Each year, nearly five million Americans rely on home healthcare to recover from an illness or injury. While nutrition may not always be a top priority, it plays a critical role in the recovery process.
“Educating people on the benefits of proper nutritional care can empower them to continue thinking about their nutrition and drinking their supplements,” said study co-author and dietitian Gretchen VanDerBosch. “By maintaining proper nutrition, patients have greater strength, heal faster, have fewer falls and reduced readmissions.”
The investigation, which is the first of its kind, followed more than 1,500 home health patients for 90 days. Patients at risk for malnutrition received a comprehensive care program, including nutritional drinks, to help facilitate their recovery.

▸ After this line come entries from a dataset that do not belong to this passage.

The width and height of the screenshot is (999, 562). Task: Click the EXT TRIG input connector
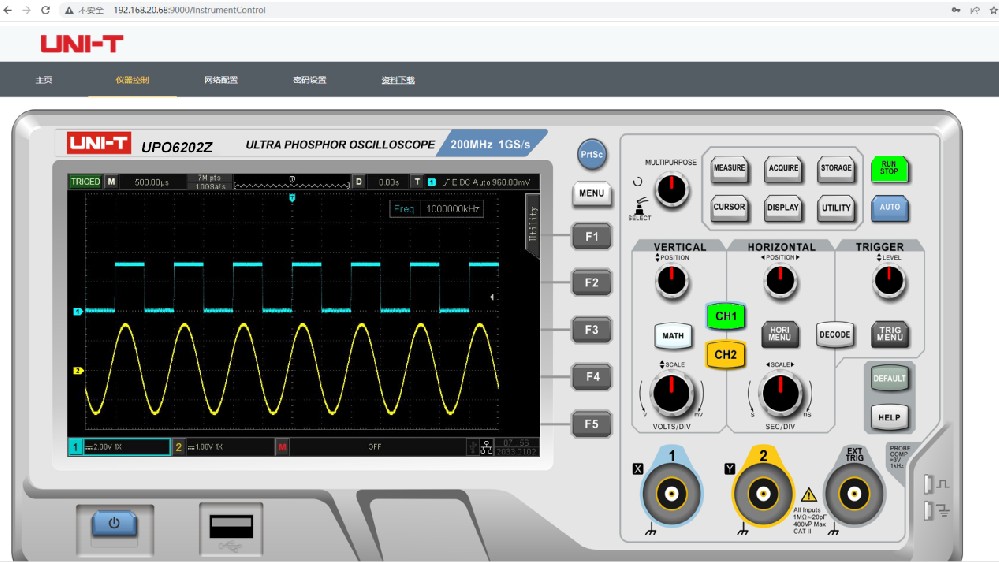(x=854, y=493)
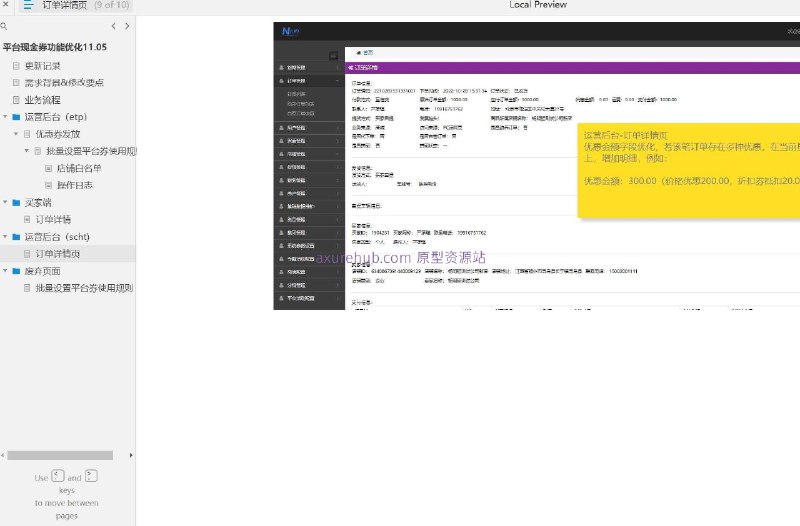
Task: Collapse the 运营后台 (etp) folder arrow
Action: [5, 117]
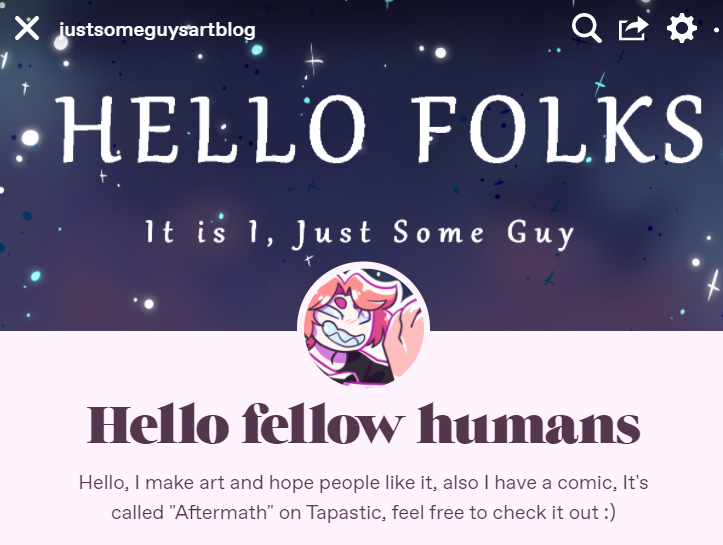Open blog settings gear icon
This screenshot has width=723, height=545.
click(x=682, y=28)
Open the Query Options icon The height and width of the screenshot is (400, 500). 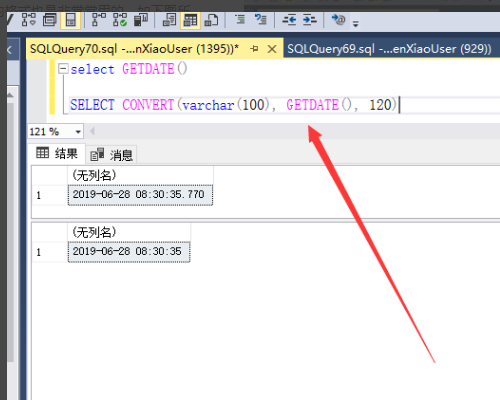point(50,20)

Among patients who received nutritional support, the risk of hospitalization was found to be reduced by 24 percent in the first 30 days, 23 percent after 60 days, and by 18 percent after 90 days. In addition, healthcare costs were reduced by more than $2.3 million – or about $1,500 per patient – over the course of 90 days.
Study lead author Katie Riley, R.N., is the post acute chief nursing officer for Advocate Aurora Health.
“Our goal as a home healthcare provider is to help patients get back on their feet as quickly as possible and to keep them out of the hospital,” said Riley. “While the primary reason people come to home health isn’t because they’re malnourished or at risk, we have found that when we do pay attention to their nutrition care, it helps promote their strength and prevents them from going back to the hospital, which ultimately reduces healthcare costs.'”
It is estimated that 1 in 3 home health patients are at risk of malnutrition. This can not only prevent their condition from improving, but can also lead to further health issues.
“It’s clear that nutrition can be a simple, cost-effective tool to improve patient outcomes,” said study co-author Dr. Suela Sulo. “Healthcare systems are driven to improve patient care while reducing costs. Our research shows that prioritizing nutrition across different settings of care – or from hospital to home – can significantly cut costs while improving patients’ health.”
The study is published in the Journal of Parenteral and Enteral Nutrition.